▶ [What is asked]:
(1) Please write out the part of the Startup Science summary from "Idea checklist" to "meet your problem?".
(2) In the Startup Science summary, how many steps make up the startup process?
(3) Carry the Startup Science summary on past its final line.

▶ [Page excerpt]:
↓↓↓

Executive summary of Startup Science


According to this book, startup process is composed of 5 stages, 20 steps, and 8 milestones as below.

Idea Verification
Customer Problem Fit
Problem Solution Fit
Product Market Fit

Transition to Scale

Check points, To-do and useful frameworks and tools of each stage

How to find an idea of a startup, what is meta-principle of startups which is different from intuition?

The first phase is Idea Verification but we should check if our idea is optimum for startups or not. Here is the checklist.

Idea checklist

  • Looks like a "bad" idea at first glance?
  • Not too niche market?
  • Have not intensified the competition yet?
  • NOT what you can make instead of what customers want?
  • Can explain your idea with one word?
  • Does it resolve a problem of yourself?
  • Do you have an original experience to meet your problem?

What to AVOID before PMF (high retention rate)

  • Make a detailed business plan 
  • Make a product which is so so liked by many people
  • Make a detailed design document of a system
  • Stick to the first business model
  • To be too conscious of competitors
  • To be too conscious of differentiation
  • Make an exact financial projection
  • Make a very detailed performance report
  • Add nice-to-have features
  • Stick to the design or usability too much
  • Automate and optimize a system too much
  • Hire engineers who have specific skills with full-time
  • Participate in networking events which don't relate to the business directly
  • Hire employees before making the business model
  • Hire "Manager" instead of "Doer"

↑↑↑

Pointing records for text and for elements
↓↓↓

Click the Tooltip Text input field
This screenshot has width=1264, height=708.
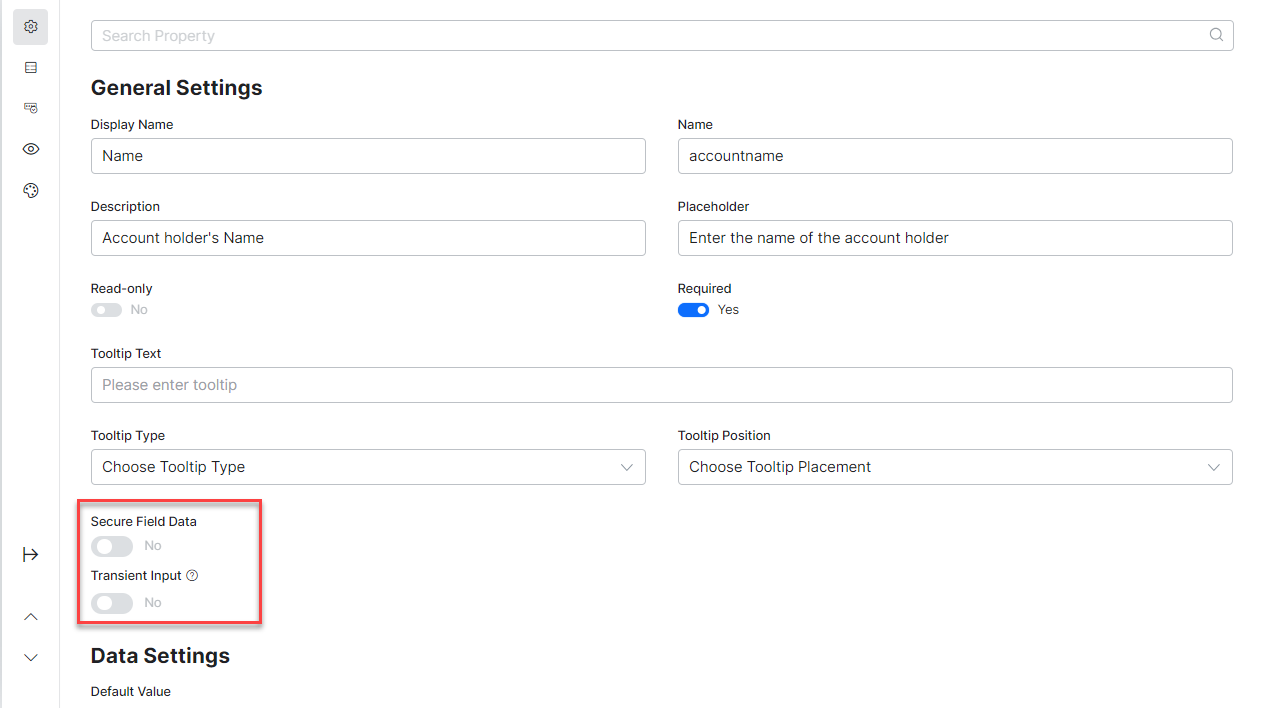[x=660, y=385]
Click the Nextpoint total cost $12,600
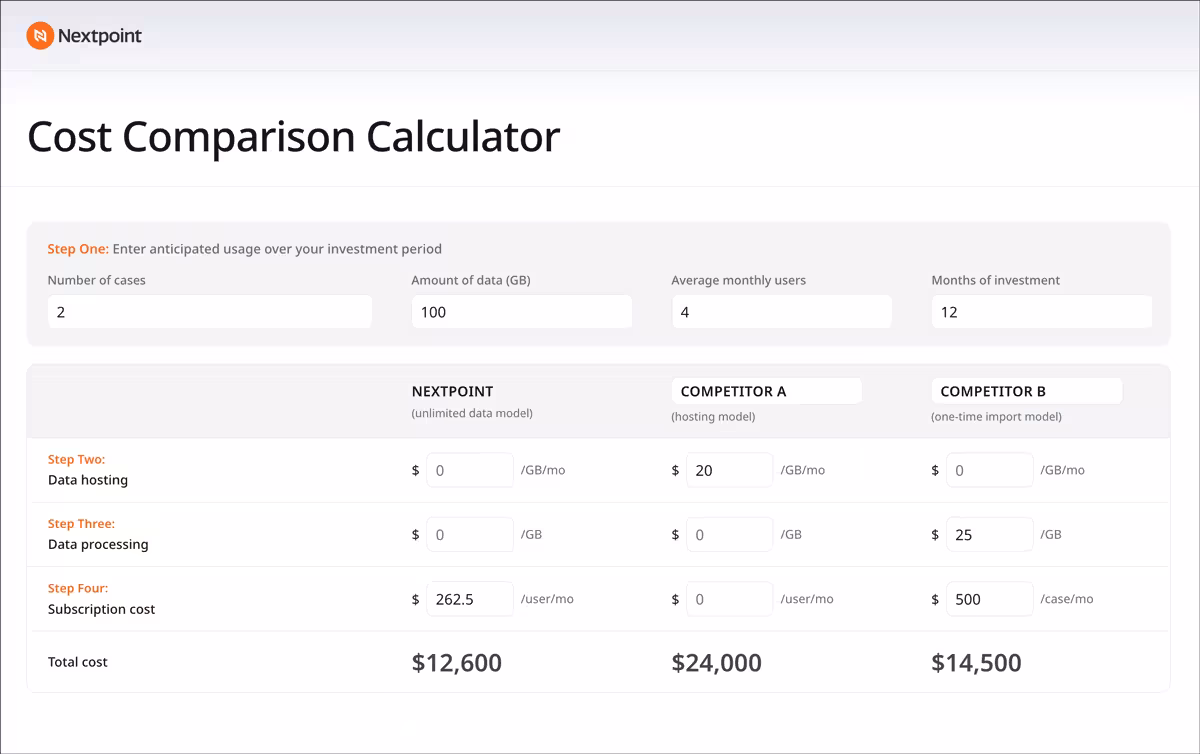This screenshot has width=1200, height=754. coord(457,662)
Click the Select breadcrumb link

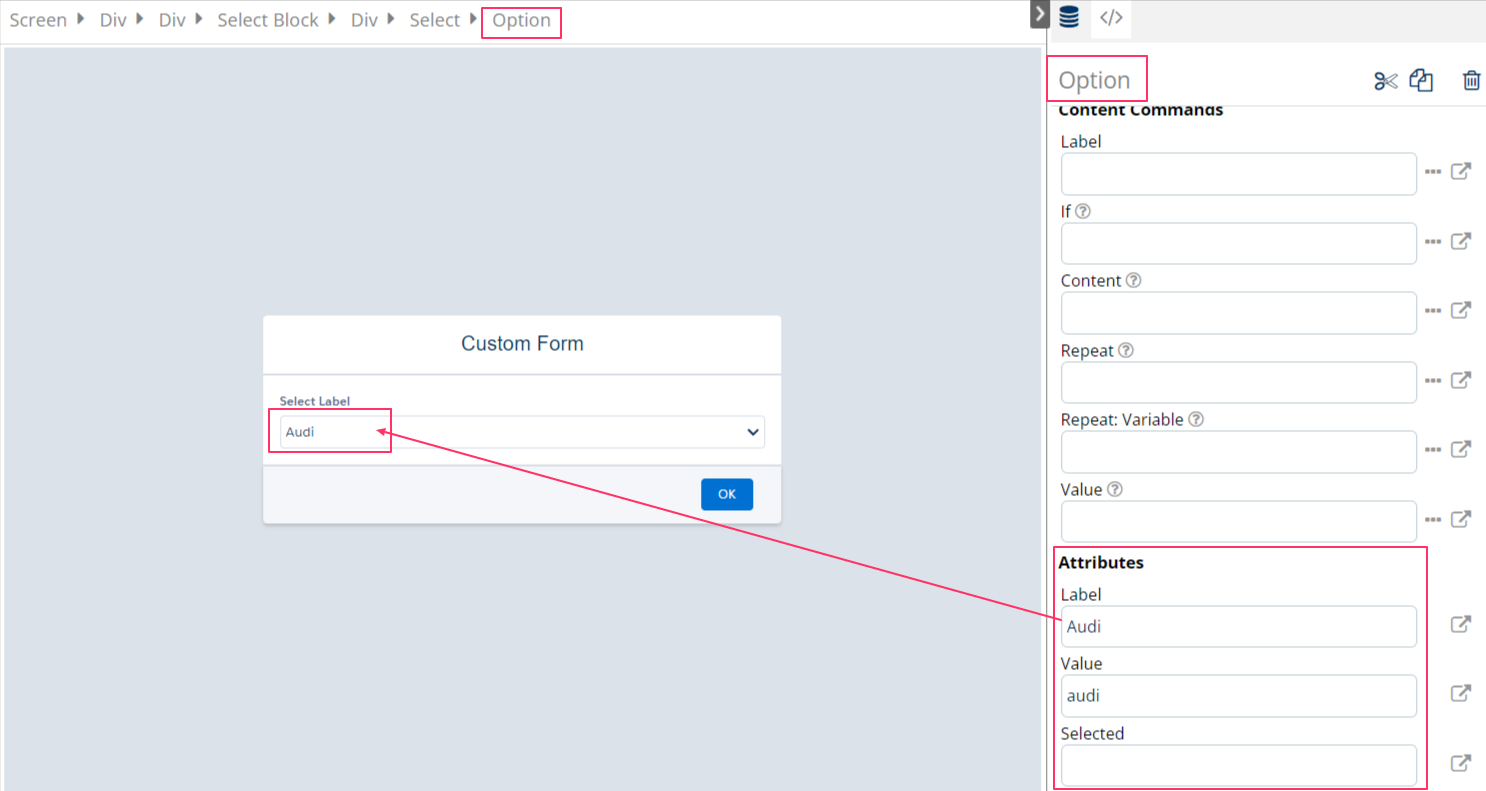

↑↑↑

▶ [Answers below]:
(1)
Idea checklist

  • Looks like a "bad" idea at first glance?
  • Not too niche market?
  • Have not intensified the competition yet?
  • NOT what you can make instead of what customers want?
  • Can explain your idea with one word?
  • Does it resolve a problem of yourself?
  • Do you have an original experience to meet your problem?

(2) 20 steps.

(3)
  • Make partnerships before finishing the verification of a business model
  • Make an exclusive contract with a few big companies
  • Focus on marketing instead of sales
  • Invest in PR aggressively
  • Strictly define the role of works
  • Rely on the advice of specialists
  • Approach to VC aggressively (if you have a good product, they contact you)
  • Spend too much resource to pitching for financing

In this blog, I summarize the executive summary of Startup Science and checklists of ideas. In the next blog, I'll describe the first phase, Idea Verification.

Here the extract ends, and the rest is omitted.